TASKS AND EXERCISES =>
(a) Set down the part of the passage on Eden Ahbez below, starting with "The image and" and going on through "of Gypsy Boots.)", without changing a word.
(b) List every person named in the passage on Eden Ahbez below.

DOCUMENT PASSAGE =>
The image and philosophy of this health-obsessed asceticism must have resonated with Ahbez on some level. Thus in Lotusland was Eden Ahbez, Nature Boy, truly born. The Nature Boys – there was actually a whole group of them, including Hollywood health guru Gypsy Boots – were mostly American males taken with the Lebensreform lifestyle, and they were as good at having their pictures as they were at sustaining themselves on raw food and growing their beards long.

The “Nature Boys” in full regalia, Topanga Canyon, 1948. Eden Ahbez is in front. Future California fitness guru Gypsy Boots is back row, left. (Photo from hippy.com, courtesy of Gypsy Boots.)

References to Ahbez as a beatnik and proto-hippie abound. That’s not quite the case, however. Certainly there was their wooly appearance, but the Nature Boys preached temperance, not the radical politics or the sexual and chemical libertarianism of the hippie counterculture. They’re more directly connected to 19th Century Protestant Germany – as well as to the bohemian fringes of California surf culture that followed them. Regardless, the “Nature Boys” were a local phenomenon in the late ‘40s and 1950s. Ahbez, who’d never abandoned his ambition for selling songs, leveraged his unique celebrity, striking up a partnership with Cowboy Jack Patton, a Hollywood radio personality and health nut. Together, they landed the words and melody to Ahbez’s autobiographical “Nature Boy” (part of a larger Nature Boy Suite, apparently) in Nat “King” Cole’s hands. Just as improbably, it became a number one hit, one of the biggest of Cole’s early mainstream singing career. Somehow this all made sense in post-War Southern California.

Though “Nature Boy” was not without its controversies (songwriter Herman Yablakoff sued, alleging that the Eastern melody to “Nature Boy” came from his song “Sveig Mein Härtz”), Ahbez’s celebrity increased to a national level – there were articles in Time, Life and Newsweek magazines. It was a role that did not seem to disagree with him. Ahbez continued publishing and selling his unique songs in Hollywood (including “Lonely Island,” a minor 1959 hit for Sam Cooke), just as the legends proliferated: he and his young wife had once lived for a time beneath the Hollywood sign, his young family foraged for food in the Hollywood hills.

SOURCE MATERIAL =>
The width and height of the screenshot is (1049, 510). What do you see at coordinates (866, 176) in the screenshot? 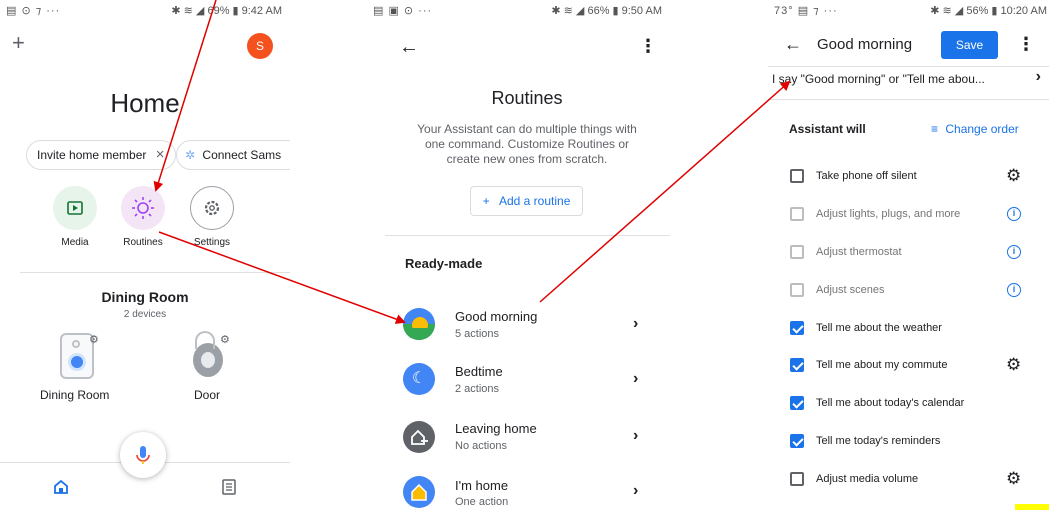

PROBLEM SOLUTIONS =>
(a)
The image and philosophy of this health-obsessed asceticism must have resonated with Ahbez on some level. Thus in Lotusland was Eden Ahbez, Nature Boy, truly born. The Nature Boys – there was actually a whole group of them, including Hollywood health guru Gypsy Boots – were mostly American males taken with the Lebensreform lifestyle, and they were as good at having their pictures as they were at sustaining themselves on raw food and growing their beards long.

The “Nature Boys” in full regalia, Topanga Canyon, 1948. Eden Ahbez is in front. Future California fitness guru Gypsy Boots is back row, left. (Photo from hippy.com, courtesy of Gypsy Boots.)

(b)
Eden Ahbez
Gypsy Boots
Cowboy Jack Patton
Nat "King" Cole
Herman Yablakoff
Sam Cooke